(Entries on locating words and elements)
+--
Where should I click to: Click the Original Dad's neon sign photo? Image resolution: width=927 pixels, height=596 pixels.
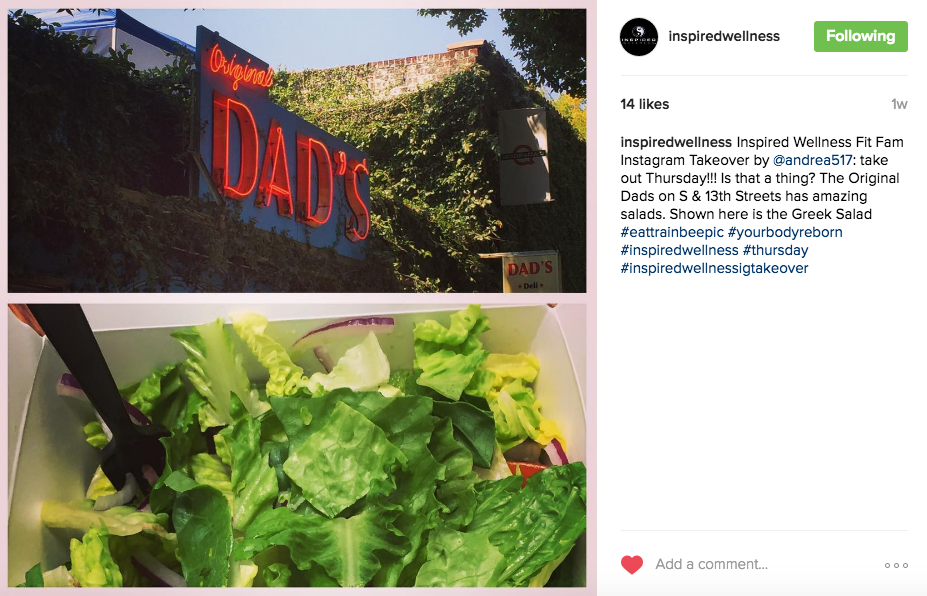(x=297, y=150)
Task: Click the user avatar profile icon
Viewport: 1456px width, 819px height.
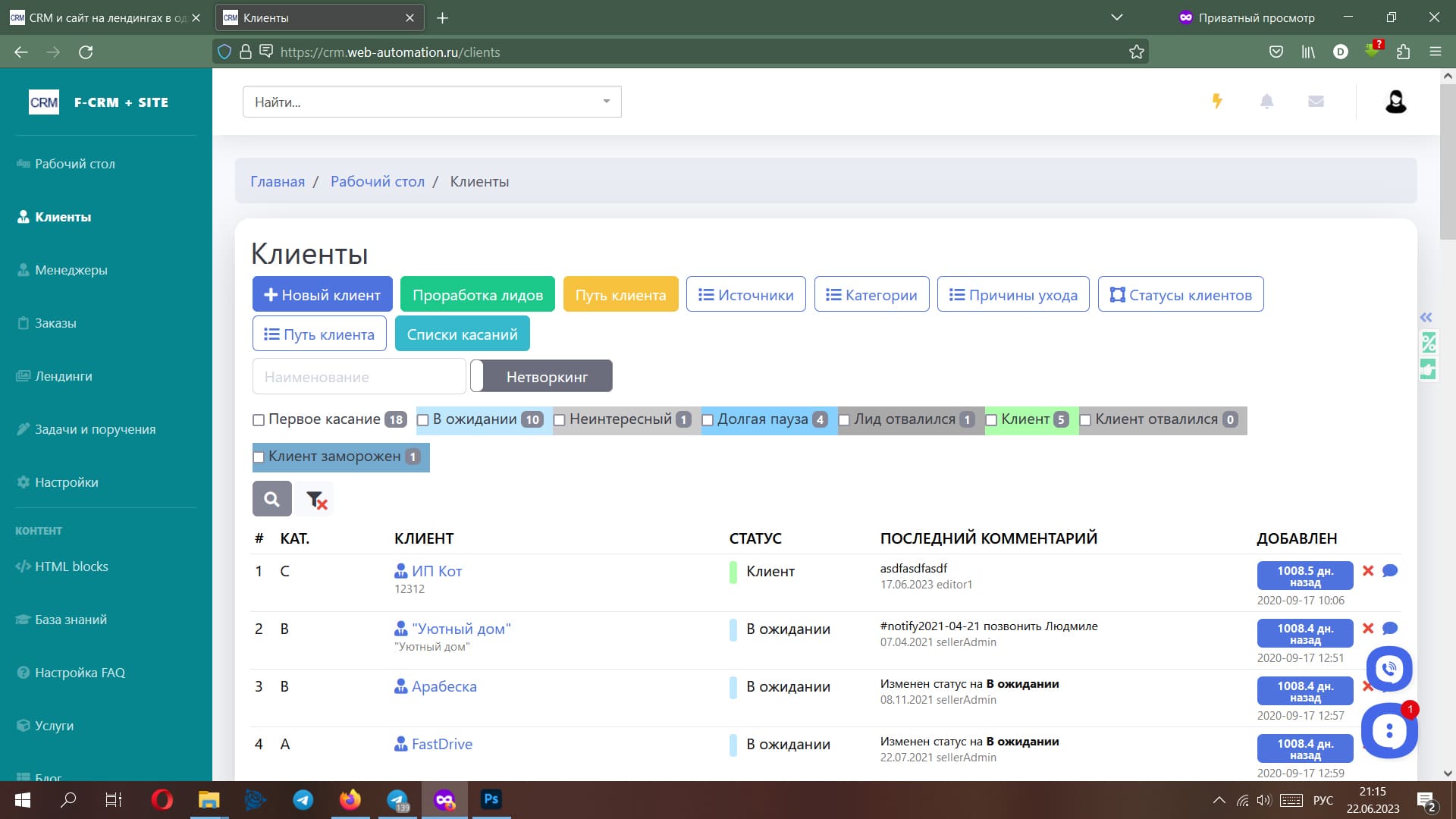Action: pos(1395,102)
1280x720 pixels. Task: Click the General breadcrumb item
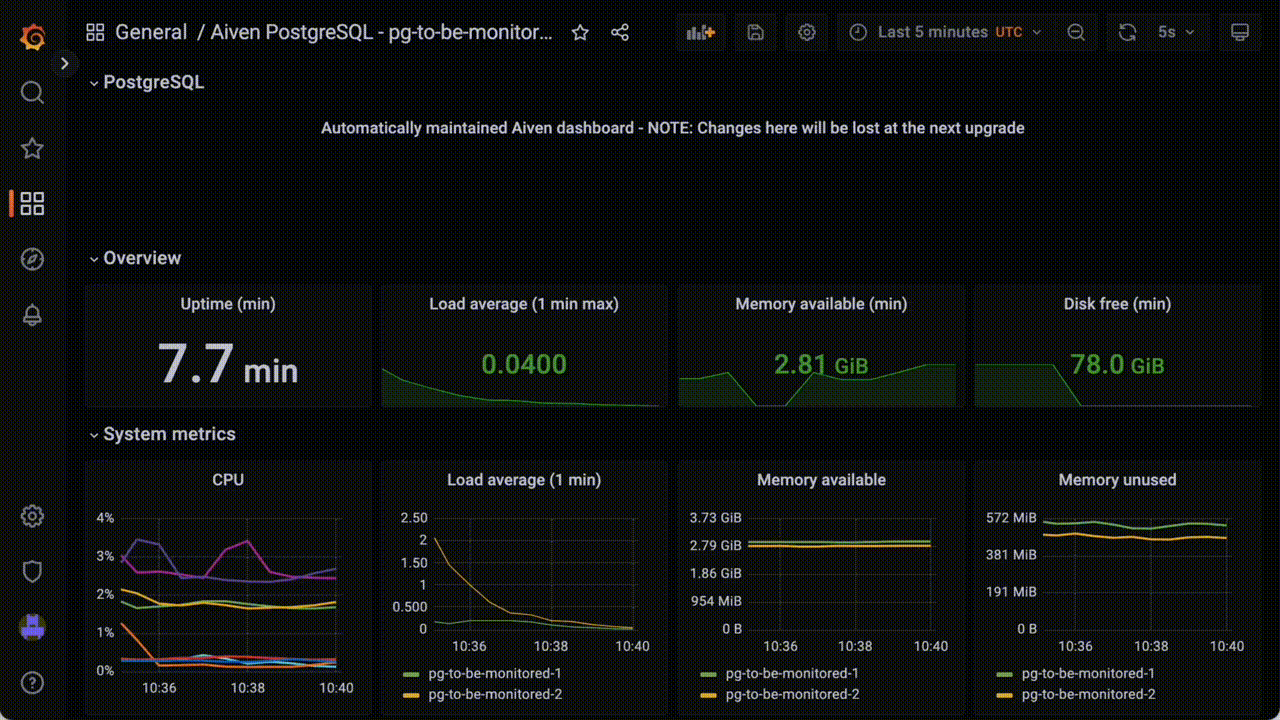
+--
Reproduce the lines above with every instance of "Task" swapped for "Instruction" and nothing else altered, omitting the pictures.

TASK ANSWER:
Where should I click to: Click the Original Dad's neon sign photo? Image resolution: width=927 pixels, height=596 pixels.
(x=297, y=150)
Instruction: Click the user avatar profile icon
Viewport: 1456px width, 819px height.
Action: pos(1395,102)
1280x720 pixels. Instruction: Click the General breadcrumb item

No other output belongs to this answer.